→ **DIRECTIONS**
(1) In the essay on a physician praying for patients, what is the name of the prayer for which the author asks for the mother's name?
(2) According to the essay on a physician praying for patients, which identifying features must be documented on a patient's consent form before a course of radiotherapy is prescribed? List every one.

→ **TEXT PROVIDED**
============

Don’t get me wrong—I’m not advocating schadenfreude. But if we’re being honest, prayer has a way of becoming formulaic, if not perfunctory. But when I see others in need, there is a clear spiritual goal that I can keep in mind. As I sidestep a wheelchair that blocks the aisle between the pews, I no longer clench my teeth in frustration but rather chant one of the psalms designed to alleviate the suffering of others.

When I obtain permission from a patient prior to prescribing a course of radiotherapy, I must document three of their identifying features on their consent form: the patient’s name, their social-security-number equivalent, and their father’s name. This prevents mistreatment, lest there be two Irving Finkelsteins running around in my department.

I, however, also request my patients provide me with their mother’s name. I explain that I would like to offer up a special prayer on behalf of the patient—the Misheberach—which is a benediction that requires inserting the mother’s name. I emphasize that this is purely optional, and they will experience the same medical treatment regardless. Indeed, when I spoke to the ethics committee at my hospital, they didn’t deem my request as “coercive”—a dreaded label in modern medicine—because of my reassurance to patients that the question has no impact on their treatment.

An occasional patient has muttered, “Doc, it must be really bad if you have to pray,” and one or two have questioned my technical competence if I need to pray. But since coming here, I have treated more than 3,000 patients with a variety of tumors and a diversity of religious backgrounds, and to date, not one has declined to provide their mother’s name for use in my prayers.

Perhaps this is a manifestation of the old saying about why there are no atheists in foxholes; maybe when face to face with their own mortality, all patients hope for good news from some higher power, even if it isn’t their own. Or maybe it represents a safety net in the spirit of Pascal’s Wager—better to assist your doctor in praying for you than to find out at the pearly gates that you should have. I’m OK with all of those reasons, as long as no patient feels like rejecting my overtures might result in an excessive radiation dose as payback.

But my patients, I sense, are more insightful and open-minded than that. I think they see the value in letting me feel that I’m doing everything in my power to help them. I think they appreciate knowing that our medical staff is willing to expand its therapeutic horizons—even with unconventional measures—on their behalf.

Within myself, though, am I being inconsistent? I support the concept of religious freedom, yet I ask my patients to let me pray for them. Thomas Jefferson, with his “wall of separation between church and state” would certainly object. Or would he?

Jefferson appreciated the Bible’s divine wisdom. However, he advocated for separation of church and state because he believed that negatively biased, human interpretation could be found interspersed among those divine teachings. He therefore sought to keep the two separate. In praying for my patients I am drawing on that divine force and requesting that they trust my motives. While I can’t justifiably pursue that in a country like the US, in Israel I don’t feel guilty about doing something that does not defy the laws of the land and also seems to be mutually beneficial.

But then, it’s a different culture. Separation of church and the United States may serve its purpose. Here, my blurring of the lines produces what I believe to be positive results; it helps me to keep my mind focused on doing good for my patients and, I think, consoles even the non-believers whom I serve.

That is not to say that the Jeffersonian Democrat in me isn’t slightly troubled by the absence of religious liberty in the country that I now call home. But perhaps one size does not, in every circumstance, fit all. By juxtaposing values of church and state, I continue to discover new insights about patients, physicians, and the delicate dynamics between them.

============

→ **INFORMATION PROVIDED**
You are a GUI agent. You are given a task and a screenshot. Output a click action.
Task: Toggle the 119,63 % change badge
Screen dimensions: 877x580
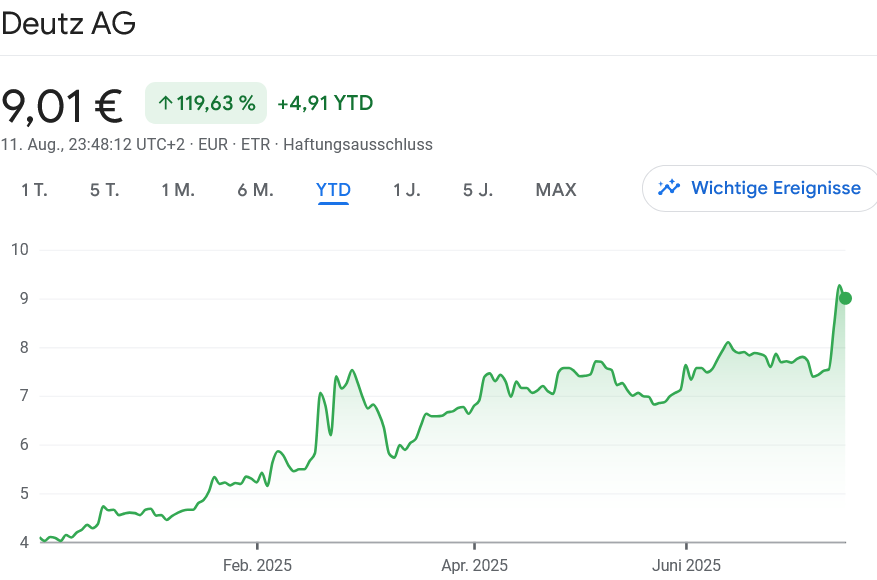coord(205,102)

============

→ **OUTPUTS FOR THE TASKS**
(1) The Misheberach, a benediction that requires inserting the mother's name.

(2)
- The patient's name
- The patient's social-security-number equivalent
- The patient's father's name